Press release 15 January 2018
The oil industry’s SOILI programme, based on a voluntary environmental agreement, was ground-breaking in its soil remediation work. The industry took responsibility for arranging soil remediation for decommissioned service stations in cooperation with the Ministry of the Environment and the Association of Finnish Local and Regional Authorities. The 20-year-long programme opened the way for other program-based soil remediation efforts.
The agreement on the SOILI programme was signed in 1996 between the Ministry of the Environment, the oil industry, the Association of Finnish Local and Regional Authorities and the participating service station chains. The final report for the programme was published at the end of year 2017 (in Finnish).

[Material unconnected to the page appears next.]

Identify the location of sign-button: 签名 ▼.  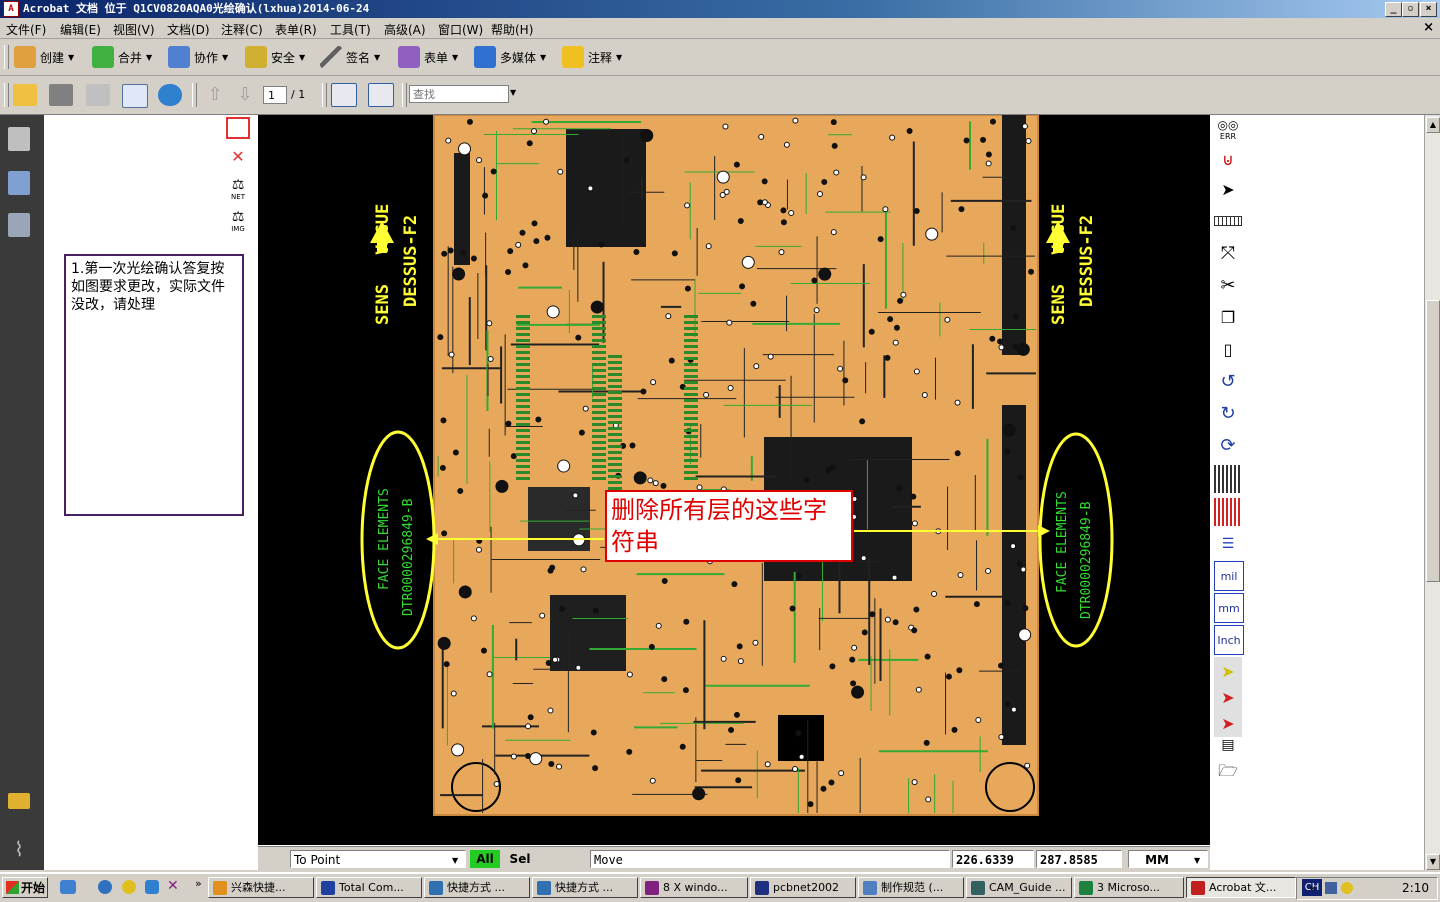
(350, 57).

During the programme's 20 years, from 1997 to 2016, 586 oil polluted sites were cleaned up. A total of 1350 applications were received, and around 953 areas were investigated. In some of the locations investigated, no need for remediation was evident, nor could all of the locations be approved for the Finnish Oil Pollution Compensation Fund’s secondary funding category. The programme’s total expenses came to around €50 million, excluding VAT.
The SOILI programme can most likely be held to be the first Finnish voluntary environmental agreement – the first green deal. At the moment, work is under way for a nationwide green deal on arrangements for waste oil management.
Two types of sites
The oil companies and service station chains submitted to the SOILI programme the decommissioned service station properties in their possession and they also covered the costs of the remediation. The benefits resulted from “large scale economics” and standardised project management processes.

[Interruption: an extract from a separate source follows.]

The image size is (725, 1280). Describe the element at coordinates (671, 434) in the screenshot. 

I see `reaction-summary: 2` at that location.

It was also possible to make applications for previous service station or other distribution outlet properties that were no longer owned by the oil company that originally ran the activity at the site. For these locations receiving approval, funding was provided by the Finnish Oil Pollution Compensation Fund, an affiliate to the Ministry of the Environment, which levies an oil pollution prevention fee on oil-importing companies. Municipalities and ELY centres (The Centres for Economic Development, Transport and the Environment) played an important role in surveying former service station sites.
The programme developed in a comprehensive manner the essential processes and working methods for soil remediation, and the program executor Öljyalan Palvelukeskus Oy (Oil Industry Service Centre Ltd) took care of the soil clean-up projects from start to finish according to “turnkey” principle. Every remediation project was a multi-stage project in which the area was cleaned up, in accordance with environmental protection legislation and under official supervision, to such a condition where it would no longer cause any environmental or health hazards.
New technology protects the environment at modern service stations
The SOILI programme focused its activities on old, decommissioned service stations. Some of these had been contaminated by oil even though they also had operated according to the regulations at the time because earlier environmental requirements were not so strict, nor was the prevention technology so advanced. Using the current construction technology for petrol stations, the risk of soil contamination is completely under control.
The remediation of areas contaminated by oil will continue for the time being through the Finnish Oil Pollution Compensation Fund’s “JASKA project”, which is not limited to former fuel distribution sites only. Measures will focus especially on the high-risk locations which are registered in the soil data system (“MATTI”) and which have been prioritised by the ELY Centres.